AdonisJS HTTP Server Open Redirect Vulnerability in Referer Header Handling

A vulnerability allowing open redirects has been identified in the AdonisJS HTTP Server package, specifically in versions prior to 7.8.1 and 8.0.0-next.0 through 8.1.3. Additionally, all AdonisJS applications using the response.redirect().back() method are affected. The issue arises because the back() method reads the Referer header without validating the host, allowing attackers to redirect users to malicious external sites. This vulnerability is present in all AdonisJS applications that utilize response.redirect().back() or response.redirect('back').

Impact

Exploitation of this vulnerability allows for open redirects, where users can be sent to untrusted external sites, potentially leading to phishing or other malicious activities.

Reproduction

To reproduce this vulnerability, use an AdonisJS application with an affected version of the HTTP Server package. Implement a route that uses the response.redirect().back() method. Then, send a request to this route with a crafted Referer header that points to an external site.

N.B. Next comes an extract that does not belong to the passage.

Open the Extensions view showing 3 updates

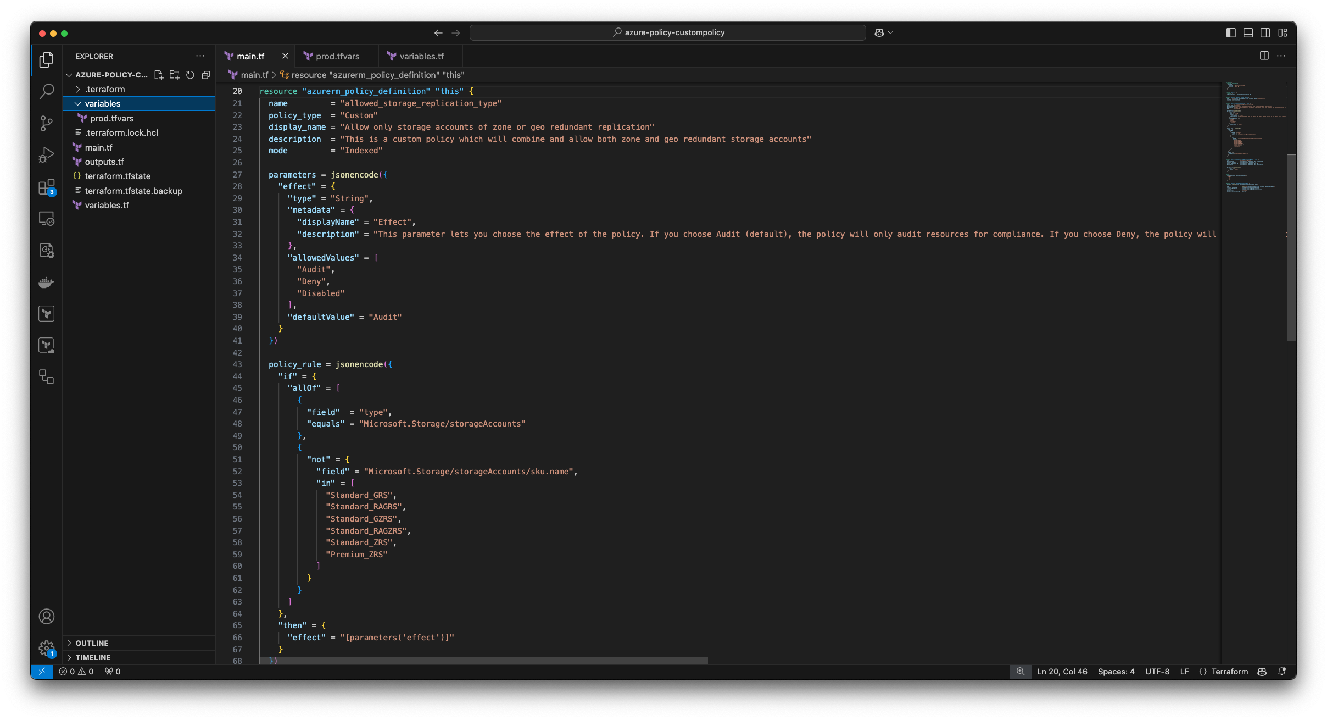(x=46, y=187)
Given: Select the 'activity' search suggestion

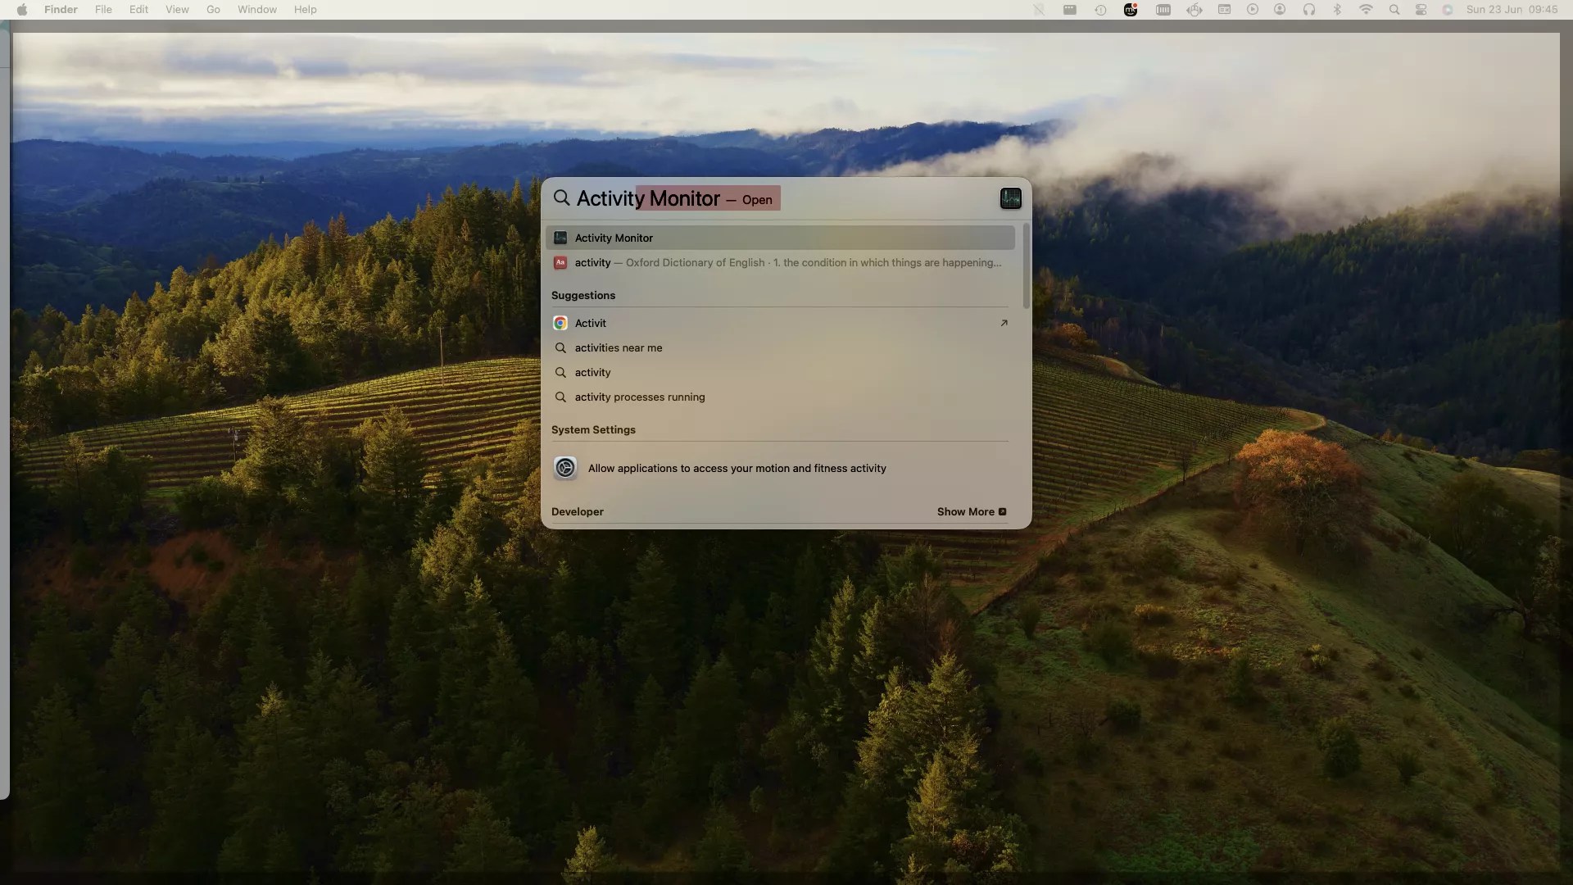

The application will redirect to the URL specified in the Referer header, without any validation.

Remediation

Users should upgrade to @adonisjs/http-server version 8.2.0 or @adonisjs/core version 7.4.0. If an immediate upgrade is not possible, avoid using response.redirect().back() in routes accessible to unauthenticated users or from pages that receive external traffic. Instead, redirect to a known safe path using response.redirect().toPath('/dashboard').